Nate Hood on Commander Arian - A Story of Women, War & Freedom (2018) Camden International Film Festival

Ever since the rise of Daesh as an internationally destabilizing threat in 2014, documentaries on the so-called Islamic Caliphate have been a constant on the festival circuit. Some like Bernard-Henri Lévy’s dreadful Peshmerga (2016) immerse the audience into the actual fighting, examining on-the-ground battlefield crises and the day-to-day struggles of the freedom fighters. Others like Matthew Heineman’s superb City of Ghosts (2017) examines the plight of the displaced and/or terrorized populations suffering under their rule from the perspective of the scant few who’ve escaped. Alba Sotorra’s Commander Arian: A Story of Women, War, and Freedom is both, mixing unnerving battlefield footage with introspective examinations of the psychological and physical toll suffered by the soldiers.

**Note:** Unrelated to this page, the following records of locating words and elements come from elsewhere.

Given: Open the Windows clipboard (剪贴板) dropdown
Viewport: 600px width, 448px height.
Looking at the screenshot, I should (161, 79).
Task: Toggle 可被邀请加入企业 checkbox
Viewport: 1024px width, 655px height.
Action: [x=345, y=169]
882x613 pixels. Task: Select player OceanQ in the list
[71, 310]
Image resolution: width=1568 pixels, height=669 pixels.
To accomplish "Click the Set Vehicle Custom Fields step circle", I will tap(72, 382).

The film centers on the eponymous Arian Afrin, a commander in the Women’s Protection Unit (YPJ), a resistance army of Syrian-Kurdish women that arose in 2013. During an operation, Afrin’s unit was ambushed and she was shot five times by a combatant hiding in a hencoop. The bullets entered her spine, elbow, lung, and sacrum, necessitating a series of gruesome operations leaving her with a ghastly stomach scar not unlike one left by a cesarean. Several feet of intestines needed to be removed, and her bowels never fully healed, leaving her perpetually leaking urine and other fluids. The film opens with Afrin nearing the end of her convalescence as she reintegrates back into her unit as they begin their final push to retake the captured city of Kobane. Though she still hasn’t regained full use of her arms and retains a limp, she still joins her sisters-in-arms in deadly firefights. But the film is mostly interested in the still, quiet moments in between the fighting where Afrin sits, listens, tends her wounds, and eats her meals with her fellow women soldiers.

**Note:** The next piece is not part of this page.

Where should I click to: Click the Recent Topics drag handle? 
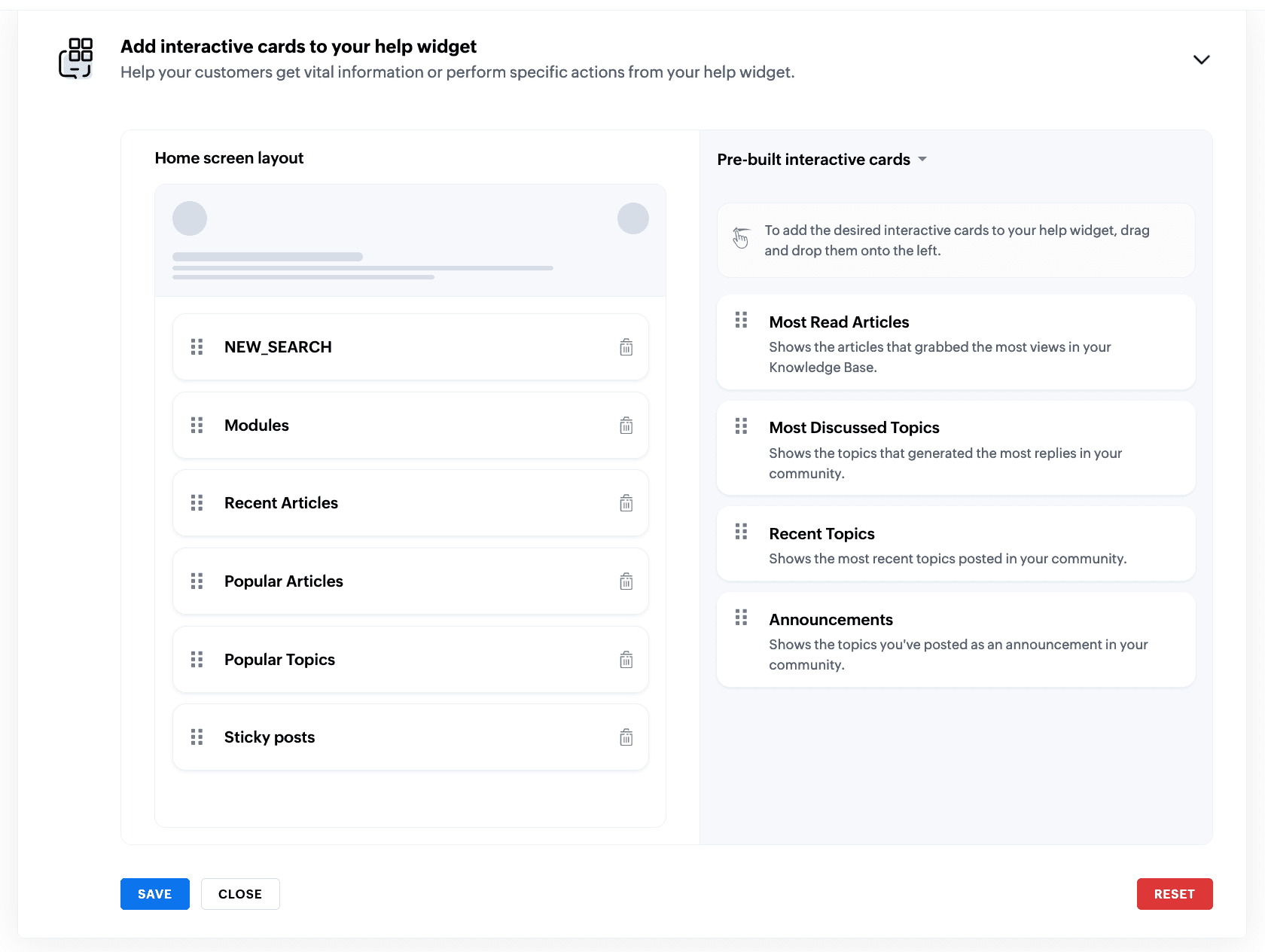point(741,532)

As the title explains, this is a story of women, so even more than the combat footage—which Sotorra clearly risked her life for—the film concerns itself with their fears, memories, and hopes. What is it like to not just be a woman soldier, but a WOMAN in a world gone topsy-turvy from sectarian violence? Pointedly, there’s no sense of triumph at the end of the film, even when they retake Kobane. Instead there’s merely a sense of relief that it’s over and a tired determination that there’s still much more to do.